_Goal of the exercise:_
Your copy should hold only the lines from the one containing "Given: Click the" through the final line of the entries, exactly as written, with no pictures.

_Data supplied:_
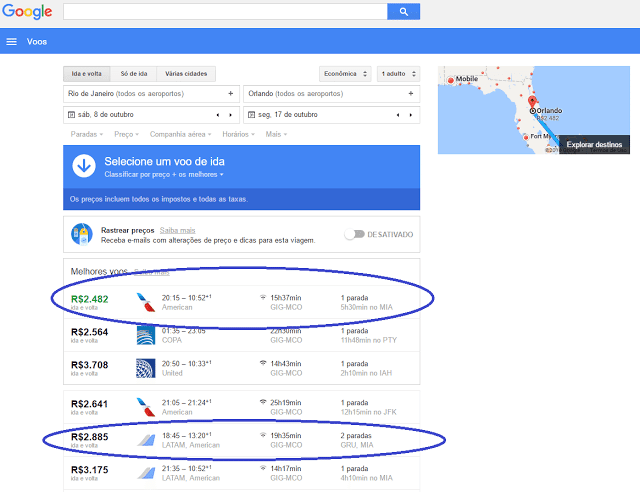Open the Saiba mais link for price tracking

click(178, 230)
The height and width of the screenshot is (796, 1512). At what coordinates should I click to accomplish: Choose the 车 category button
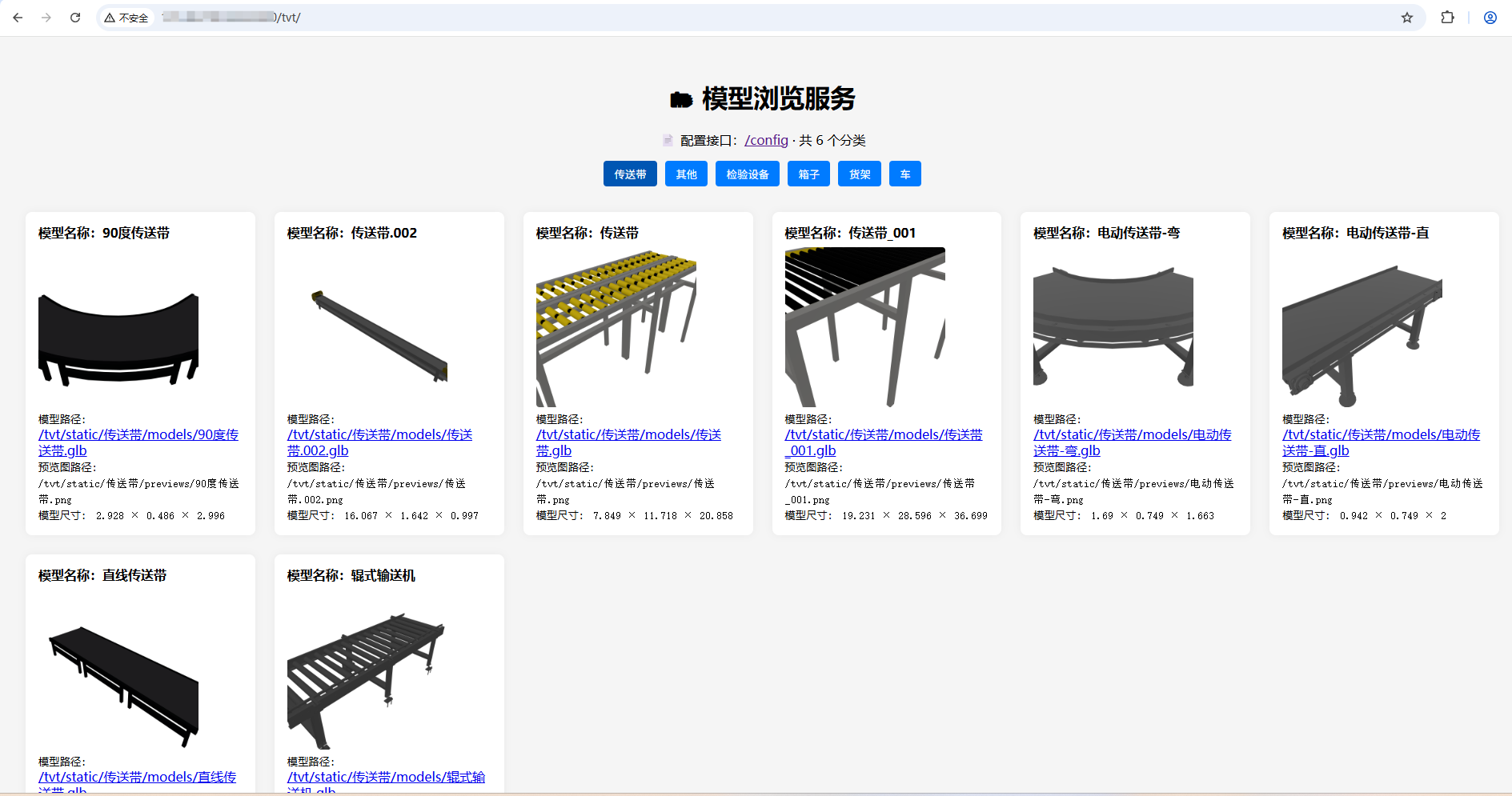pyautogui.click(x=904, y=174)
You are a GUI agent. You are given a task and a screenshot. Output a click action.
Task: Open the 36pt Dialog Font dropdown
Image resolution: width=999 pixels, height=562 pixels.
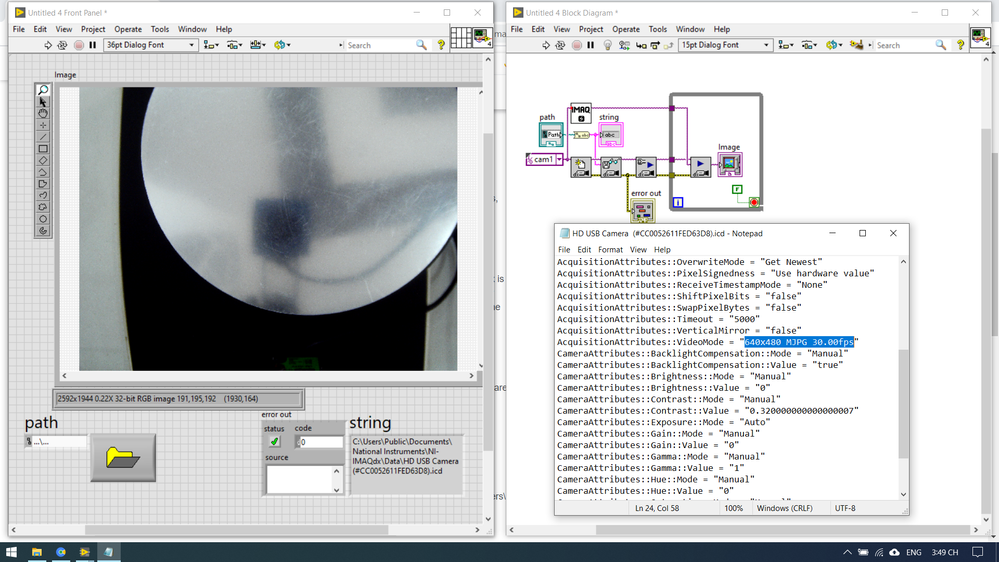150,45
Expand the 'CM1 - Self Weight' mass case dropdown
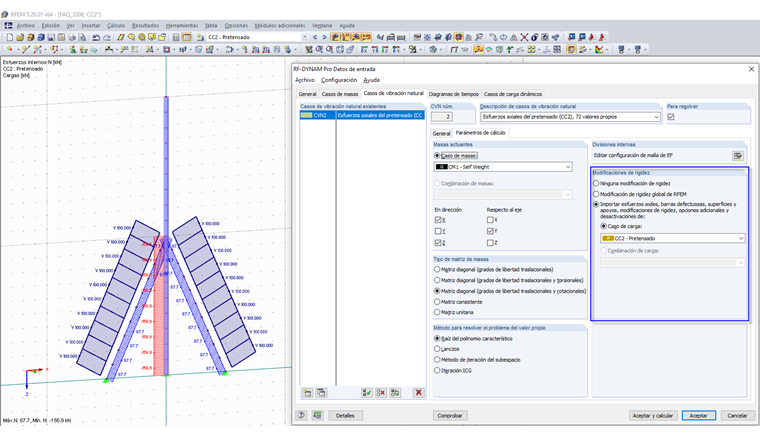Screen dimensions: 760x436 [566, 167]
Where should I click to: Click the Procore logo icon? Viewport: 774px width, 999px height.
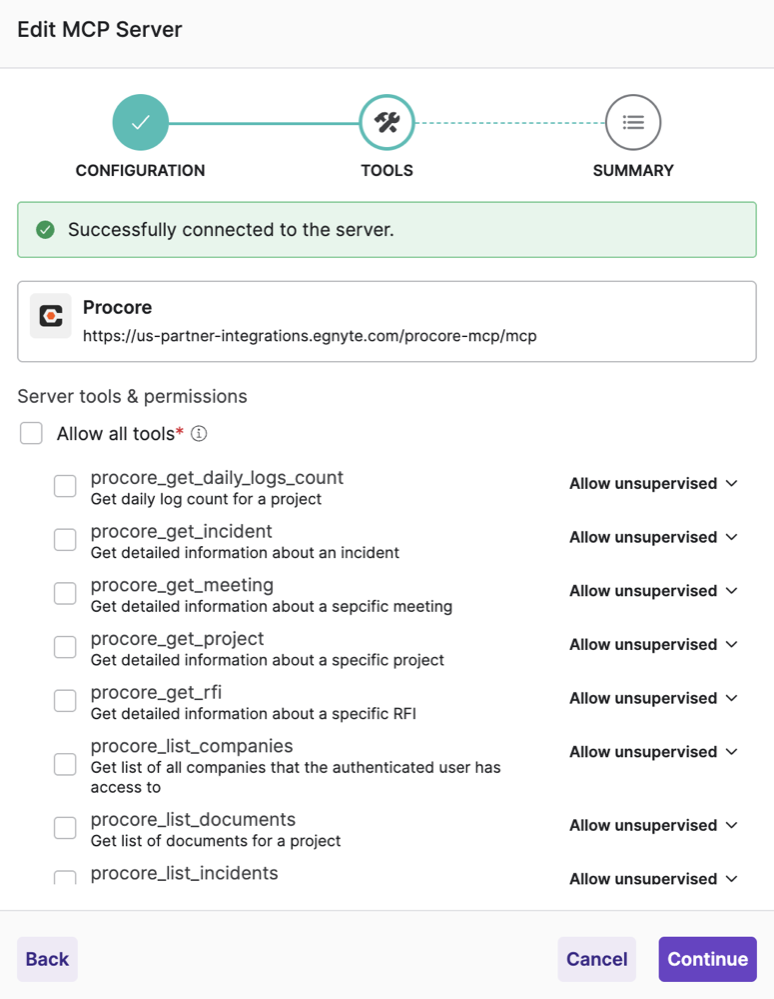50,316
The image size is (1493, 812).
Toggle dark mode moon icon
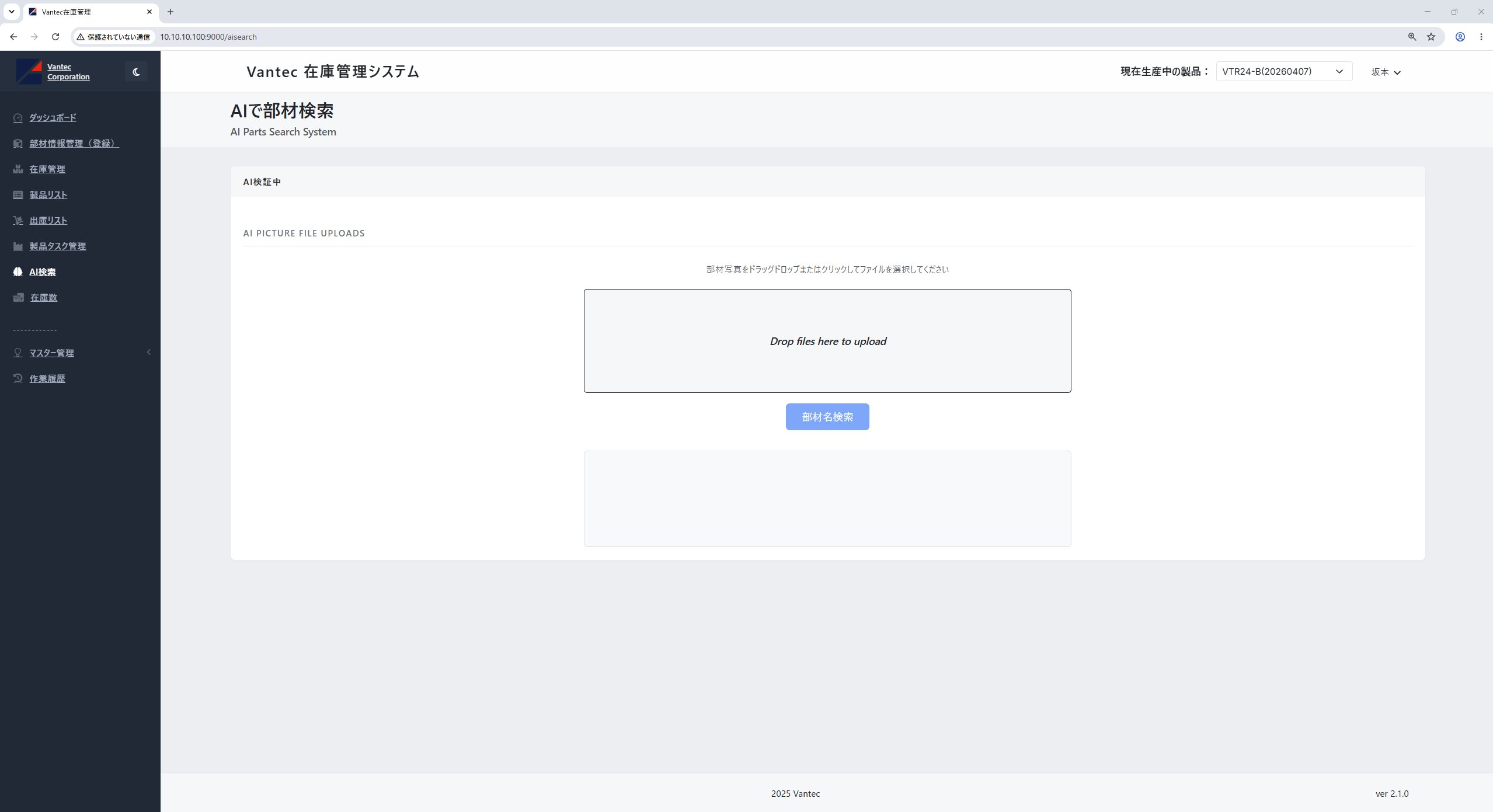pos(136,72)
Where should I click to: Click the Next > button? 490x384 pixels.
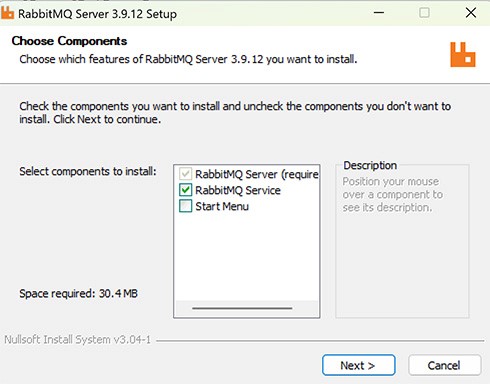tap(359, 365)
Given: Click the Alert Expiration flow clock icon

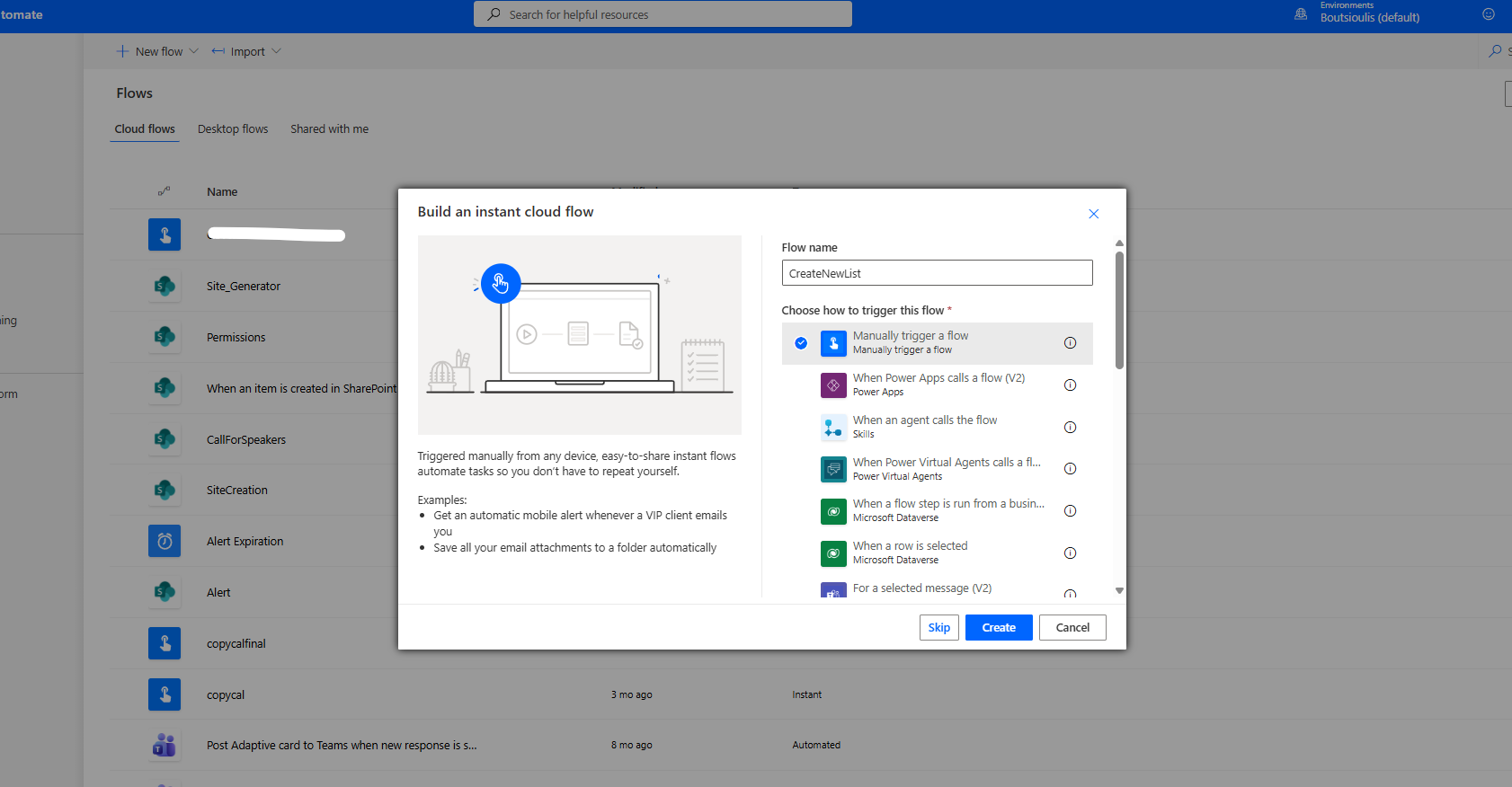Looking at the screenshot, I should (165, 542).
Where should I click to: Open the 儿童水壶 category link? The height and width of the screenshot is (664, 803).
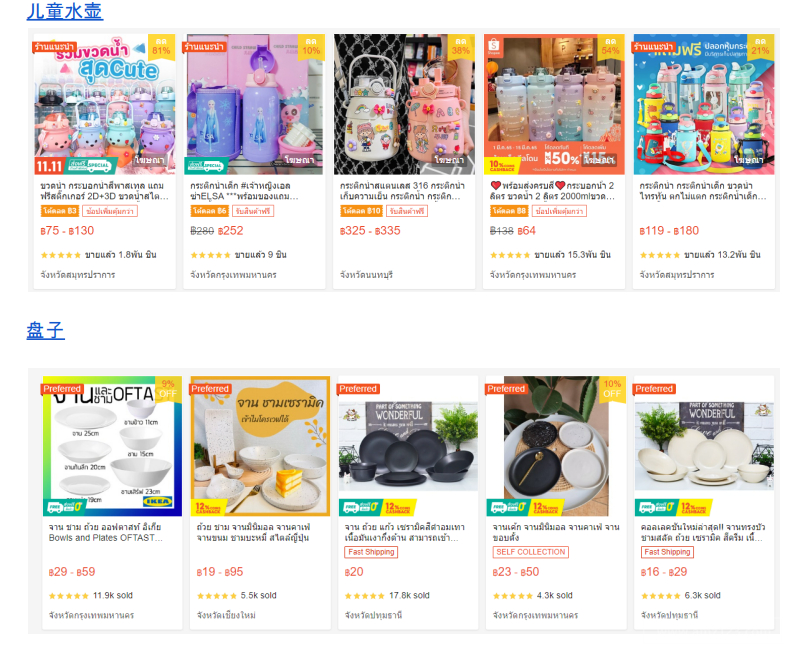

_Written answer:_
Given: Click the Alert Expiration flow clock icon

Looking at the screenshot, I should (165, 542).
Where should I click to: Open the 儿童水壶 category link? The height and width of the screenshot is (664, 803).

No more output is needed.